Requirement: Find and copy every line in the records that includes the string "dropdown".

Source material:
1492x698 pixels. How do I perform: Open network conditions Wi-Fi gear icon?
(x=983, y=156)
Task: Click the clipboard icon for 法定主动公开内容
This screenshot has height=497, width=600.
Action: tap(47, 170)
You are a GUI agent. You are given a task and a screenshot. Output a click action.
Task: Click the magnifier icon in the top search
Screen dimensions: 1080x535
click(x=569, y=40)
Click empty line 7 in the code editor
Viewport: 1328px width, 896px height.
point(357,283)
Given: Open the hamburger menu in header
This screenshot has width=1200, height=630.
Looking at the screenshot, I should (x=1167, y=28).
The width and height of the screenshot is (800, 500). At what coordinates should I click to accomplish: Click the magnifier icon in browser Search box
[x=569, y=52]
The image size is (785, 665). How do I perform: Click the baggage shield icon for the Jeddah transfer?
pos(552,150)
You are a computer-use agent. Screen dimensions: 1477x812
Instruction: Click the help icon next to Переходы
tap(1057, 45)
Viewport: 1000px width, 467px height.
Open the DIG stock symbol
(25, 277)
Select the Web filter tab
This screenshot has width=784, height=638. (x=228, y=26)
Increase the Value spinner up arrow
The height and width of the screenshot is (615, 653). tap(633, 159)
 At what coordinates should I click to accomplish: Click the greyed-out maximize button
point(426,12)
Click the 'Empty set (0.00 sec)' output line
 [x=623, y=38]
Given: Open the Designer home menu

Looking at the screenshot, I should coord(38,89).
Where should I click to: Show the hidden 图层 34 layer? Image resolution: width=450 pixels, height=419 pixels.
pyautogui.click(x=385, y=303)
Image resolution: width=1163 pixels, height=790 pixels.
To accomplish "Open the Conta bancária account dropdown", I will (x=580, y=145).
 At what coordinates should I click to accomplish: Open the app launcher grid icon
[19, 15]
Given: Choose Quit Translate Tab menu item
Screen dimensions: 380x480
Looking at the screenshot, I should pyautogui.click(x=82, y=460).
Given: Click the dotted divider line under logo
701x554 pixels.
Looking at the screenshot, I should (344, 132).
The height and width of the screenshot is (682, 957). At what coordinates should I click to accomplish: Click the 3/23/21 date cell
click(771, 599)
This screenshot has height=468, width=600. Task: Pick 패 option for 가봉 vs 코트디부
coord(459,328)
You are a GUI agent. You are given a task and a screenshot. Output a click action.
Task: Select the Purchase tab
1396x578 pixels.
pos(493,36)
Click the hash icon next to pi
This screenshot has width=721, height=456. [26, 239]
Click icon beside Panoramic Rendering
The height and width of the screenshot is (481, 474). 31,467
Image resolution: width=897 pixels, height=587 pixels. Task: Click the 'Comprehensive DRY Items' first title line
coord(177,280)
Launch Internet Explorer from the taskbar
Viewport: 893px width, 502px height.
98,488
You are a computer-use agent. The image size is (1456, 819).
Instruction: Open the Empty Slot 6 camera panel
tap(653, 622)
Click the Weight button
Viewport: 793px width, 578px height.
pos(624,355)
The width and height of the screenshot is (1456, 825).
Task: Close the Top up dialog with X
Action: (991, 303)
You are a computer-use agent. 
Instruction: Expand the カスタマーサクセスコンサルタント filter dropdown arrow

Task output:
To accomplish "Open the Conta bancária account dropdown", I will (x=580, y=145).
Instruction: Expand the カスタマーサクセスコンサルタント filter dropdown arrow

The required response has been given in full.